Confocal Raman microscope
After 21 days of differentiation, all 3D samples were lyophilized, and fractured into pieces, then, the Raman spectra of the cell laden scaffolds along with Shilajit were obtained by Lab-Ram HR Confocal Raman spectrometer (Horiba, Japan). Both Shilajit and 3D samples were excited with laser power level at 50 mW using the excitation laser with the wavelength of 785 nm with 100 mV power for Raman spectra recording. We analyzed the Raman shift at the range of 500-2000 cm−1.
Biodegradation test
The in vitro biodegradation test was carried out to evaluate the possible impact of Shilajit on the degradation rate of Alg hydrogel scaffolds. To do this, 1% Alg hydrogels were prepared in the present or absence of Shilajit and electrogellate by 2.5% CaCl2 (n =3). Prior to enzyme application, the scaffolds were weighed. Then 500 µL of 0.01% trypsin (Bioidea, Iran) was added, and incubated at 37 °C for 12, 24,48, 72,100 and 122 hours. At the selected time points, trypsin was completely removed and experimental plates weighed. The enzymatic degradation rate was calculated by subtracting the start and end weight of the scaffolds.

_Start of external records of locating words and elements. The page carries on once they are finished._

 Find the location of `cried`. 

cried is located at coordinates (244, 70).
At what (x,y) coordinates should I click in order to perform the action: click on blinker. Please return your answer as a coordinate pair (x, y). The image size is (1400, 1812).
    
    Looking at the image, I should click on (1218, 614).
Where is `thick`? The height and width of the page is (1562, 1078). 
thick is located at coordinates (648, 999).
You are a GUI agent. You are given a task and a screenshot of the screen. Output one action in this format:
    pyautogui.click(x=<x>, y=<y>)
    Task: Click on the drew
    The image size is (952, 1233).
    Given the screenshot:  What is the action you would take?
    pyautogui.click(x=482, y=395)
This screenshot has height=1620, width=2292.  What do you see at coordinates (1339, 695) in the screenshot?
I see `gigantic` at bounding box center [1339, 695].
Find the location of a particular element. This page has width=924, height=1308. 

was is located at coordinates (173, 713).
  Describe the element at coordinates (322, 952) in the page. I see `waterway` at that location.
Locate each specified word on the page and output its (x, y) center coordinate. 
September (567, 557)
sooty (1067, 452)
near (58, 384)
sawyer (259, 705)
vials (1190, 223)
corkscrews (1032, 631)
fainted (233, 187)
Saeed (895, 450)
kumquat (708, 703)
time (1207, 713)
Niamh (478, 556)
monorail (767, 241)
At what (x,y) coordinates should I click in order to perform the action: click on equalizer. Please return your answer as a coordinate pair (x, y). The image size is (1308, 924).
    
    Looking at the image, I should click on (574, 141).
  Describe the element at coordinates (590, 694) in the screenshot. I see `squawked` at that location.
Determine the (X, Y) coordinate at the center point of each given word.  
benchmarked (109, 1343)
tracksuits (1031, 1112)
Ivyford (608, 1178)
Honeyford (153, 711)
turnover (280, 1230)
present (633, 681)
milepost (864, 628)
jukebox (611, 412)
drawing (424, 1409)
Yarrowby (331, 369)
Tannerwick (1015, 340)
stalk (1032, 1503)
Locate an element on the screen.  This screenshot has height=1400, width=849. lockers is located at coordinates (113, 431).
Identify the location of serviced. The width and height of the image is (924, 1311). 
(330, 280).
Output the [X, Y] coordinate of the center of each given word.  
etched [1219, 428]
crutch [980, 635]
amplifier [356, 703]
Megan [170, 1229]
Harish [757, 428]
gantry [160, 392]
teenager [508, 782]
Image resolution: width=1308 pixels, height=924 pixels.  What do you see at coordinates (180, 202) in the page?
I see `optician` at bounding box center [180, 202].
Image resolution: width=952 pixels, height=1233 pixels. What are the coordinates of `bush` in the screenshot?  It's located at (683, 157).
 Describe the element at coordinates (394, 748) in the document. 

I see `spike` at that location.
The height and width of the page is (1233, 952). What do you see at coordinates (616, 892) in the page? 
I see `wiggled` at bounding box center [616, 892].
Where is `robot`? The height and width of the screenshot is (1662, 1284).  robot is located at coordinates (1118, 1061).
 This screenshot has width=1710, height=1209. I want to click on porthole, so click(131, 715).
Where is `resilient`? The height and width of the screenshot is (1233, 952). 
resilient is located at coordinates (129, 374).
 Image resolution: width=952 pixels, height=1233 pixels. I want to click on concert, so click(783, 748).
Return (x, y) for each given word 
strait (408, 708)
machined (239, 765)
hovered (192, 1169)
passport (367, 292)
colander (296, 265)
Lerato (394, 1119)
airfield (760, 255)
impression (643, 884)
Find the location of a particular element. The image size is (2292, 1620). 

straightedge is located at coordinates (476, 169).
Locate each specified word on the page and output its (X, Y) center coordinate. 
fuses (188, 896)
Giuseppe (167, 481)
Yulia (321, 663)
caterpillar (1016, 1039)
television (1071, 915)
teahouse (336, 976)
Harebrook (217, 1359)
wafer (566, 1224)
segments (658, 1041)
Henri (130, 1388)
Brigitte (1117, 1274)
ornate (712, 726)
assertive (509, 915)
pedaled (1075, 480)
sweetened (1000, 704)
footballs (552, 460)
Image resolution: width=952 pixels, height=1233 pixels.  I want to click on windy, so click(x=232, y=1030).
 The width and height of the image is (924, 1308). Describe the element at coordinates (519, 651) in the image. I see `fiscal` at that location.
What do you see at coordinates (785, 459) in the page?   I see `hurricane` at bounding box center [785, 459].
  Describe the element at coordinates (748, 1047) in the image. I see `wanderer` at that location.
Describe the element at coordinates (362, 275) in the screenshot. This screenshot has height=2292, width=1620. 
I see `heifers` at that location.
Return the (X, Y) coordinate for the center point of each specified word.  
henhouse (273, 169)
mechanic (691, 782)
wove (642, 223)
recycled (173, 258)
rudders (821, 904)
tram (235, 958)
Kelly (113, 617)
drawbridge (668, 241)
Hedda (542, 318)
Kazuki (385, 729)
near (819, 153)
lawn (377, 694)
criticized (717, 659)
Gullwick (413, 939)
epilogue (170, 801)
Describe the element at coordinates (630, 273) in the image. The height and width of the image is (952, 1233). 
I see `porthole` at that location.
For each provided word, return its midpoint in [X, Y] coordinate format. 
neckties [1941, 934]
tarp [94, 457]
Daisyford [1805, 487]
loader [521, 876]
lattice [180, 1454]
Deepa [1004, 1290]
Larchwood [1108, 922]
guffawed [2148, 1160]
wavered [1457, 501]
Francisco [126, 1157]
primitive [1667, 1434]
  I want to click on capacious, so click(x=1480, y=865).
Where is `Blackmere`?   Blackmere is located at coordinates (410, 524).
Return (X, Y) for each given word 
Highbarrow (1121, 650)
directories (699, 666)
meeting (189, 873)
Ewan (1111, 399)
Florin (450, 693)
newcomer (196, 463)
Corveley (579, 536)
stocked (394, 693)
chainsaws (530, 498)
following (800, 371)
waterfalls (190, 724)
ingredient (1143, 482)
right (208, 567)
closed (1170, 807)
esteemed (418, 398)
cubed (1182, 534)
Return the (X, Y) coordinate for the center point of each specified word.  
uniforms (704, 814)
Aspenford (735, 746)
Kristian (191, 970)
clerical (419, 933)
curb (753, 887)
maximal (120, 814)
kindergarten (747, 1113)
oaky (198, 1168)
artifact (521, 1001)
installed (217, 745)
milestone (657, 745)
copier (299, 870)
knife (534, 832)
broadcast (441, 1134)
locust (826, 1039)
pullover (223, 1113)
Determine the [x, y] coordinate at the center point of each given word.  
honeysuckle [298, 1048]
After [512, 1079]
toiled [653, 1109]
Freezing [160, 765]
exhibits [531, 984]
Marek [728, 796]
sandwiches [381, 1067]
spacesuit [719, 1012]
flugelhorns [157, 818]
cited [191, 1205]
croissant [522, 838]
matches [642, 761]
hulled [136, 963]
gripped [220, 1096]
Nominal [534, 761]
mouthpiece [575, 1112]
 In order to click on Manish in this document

Scratch assay (wound healing assay)
ASCs were seeded at 3×104 cells/well and permitted to adhere and form a confluent. A scratch as a straight line through the center of each well was formed by a sterile 10 μl pipette tip and the wells were washed with PBS to remove cell debris. After that, 500μL of DMEM with or without Shilajit was added to each well as treated and untreated groups. The staining was done with crystal violet at zero, 8 and 12 hours after incubation. The cell migration to the scratch was evaluated in both treated and untreated groups using the Image j software(https://imagej.nih.gov/ij/index.html). The cell free area in each group was calculated at each point of time.
Statistical analysis
Graph Pad Prism software version 8.1 was used to analysis and depicted the graphs. One-way ANOVA and two-way ANOVA were applied for compare the data from multiple groups. The results were displayed as mean ± standard error mean (SEM)and p value < 0.05 was defined as significant. All experiments were performed in triplicate.